I didn’t really notice much of a change in terms of my gut health during my two week visit. I had some days where things seemed slightly improved, and other days where I seemed to spend a lot of time in the bathroom. Dr. Najt checked in with me every day or so, and kept an eye on how things were going and also helped to manage expectations. After the procedures were over, I hopped back on an airplane and headed back to cold Vancouver weather, with hopefully a new and improved gut that hadn’t shown itself completely yet.
Everyone I’m sure at this point is really curious to know what the end result was for me. It’s been roughly 10 months since I had the FMT procedure done in Buenos Aires, and it’s been pretty amazing just how much has improved since then.
In terms of my symptoms, I’ve gone from going to the bathroom 5 or 6 times a day to usually just once a day now. I used to have a lot of foods which would cause me digestive distress, such as almonds and grapes, neither of which cause me any issues anymore. In fact, there aren’t any foods at all now that cause me any issues. So in terms of my post-infectious IBS, I’m pretty confident in saying that I’m cured.
In terms of my gut diversity, uBiome shows that I’ve gone from roughly 10% diversity from before the FMT to 88% diversity as of my last test. Stated another way, I was in the bottom 10% of most people in terms of gut health, and am now in the top 12%. You can see the first five points on that graph from the period of time before the FMT, and the steady climb in diversity upwards since having it.
I suspect I’ll continue to have some positive gains over the next few months, but certainly the procedure seems to have significantly improved my gut diversity as evidenced by the 16S RNA sequencing data that uBiome does. I also have reacquired several important bacteria such as bifidobacterium longum and more recently, akkermansia. I’ve added a few more fiber sources to my diet recently, as well as resistant starch (both from whole foods), so I am interested to see if there’s even more improvement on my next uBiome test.

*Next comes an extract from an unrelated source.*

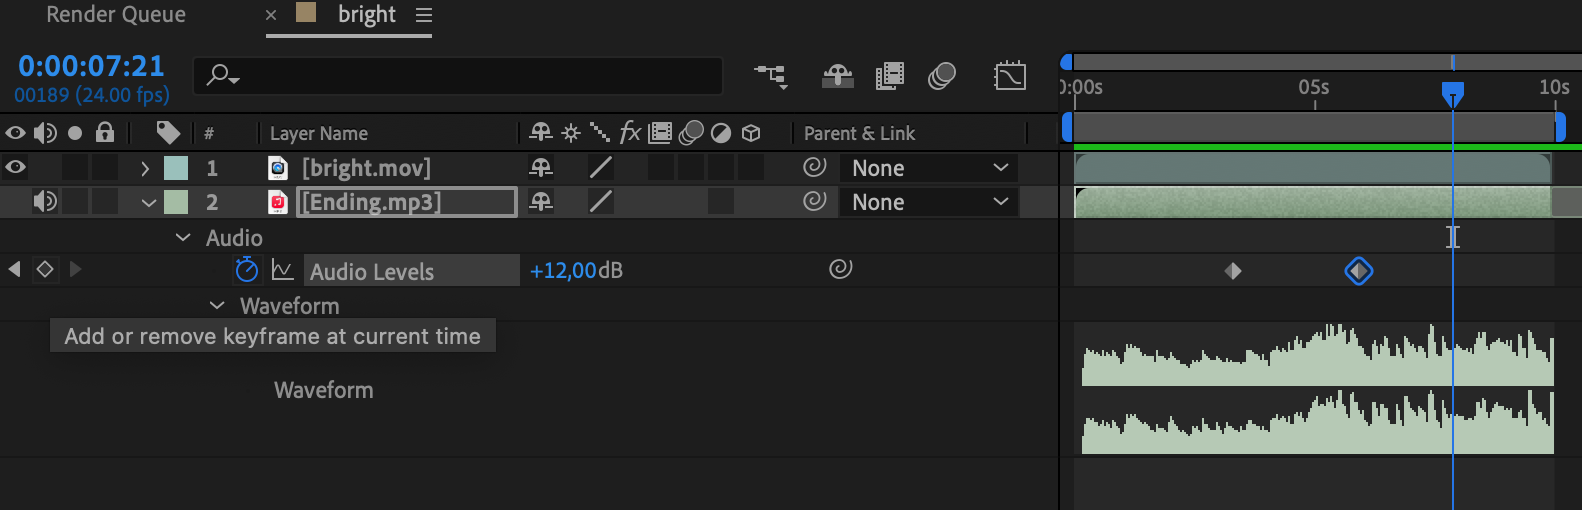The image size is (1582, 510).
Task: Open the Graph Editor
Action: pos(1010,76)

One aspect of my data that stands out to me is that despite five months of a eating very healthy diet (containing lots of prebiotics and probiotics, yogurt and fermented foods), I was unable to cause any significant improvement in my gut health (as measured by uBiome) or notice any improvement in my symptoms. So I would hypothesize that if a person has a very dysbiotic gut, FMT may in fact be the only long-term solution that leads to meaningful results, or at least the only solution that leads to results on a practical time scale. It’s like breaking your arm – you can rub as much polysporin as you want on it, but until someone sets the bone and puts a cast on it, it’s never going to heal properly.
Another aspect to take note of us that it has taken almost a full year to realize the full improvements from the FMT. So if anyone has recently had one or is debating having one, I think you should manage your expectations in terms of short term improvements.
Some people may question whether or not this procedure is safe. It’s a good question, even though FMT has an impeccable safety record so far. But the truth is that we are sharing bacteria with other people all the time – when we touch them, when we kiss them, and when we use public toilets. I would argue that this procedure, despite having an ‘ick factor’, isn’t really much different than needing a pint of blood in a hospital.
For me though, I’m happy I had the procedure done, and that after seven or eight years of having post-infectious IBS, am mostly cured at this point. Given the amount of diseases that are continuing to be linked to a disturbed microbiota, it’s good to know that my gut is now probably as healthy as its ever been. And in fact since my donor was breast fed and that I wasn’t, I may even have a healthier gut than I started with at this point.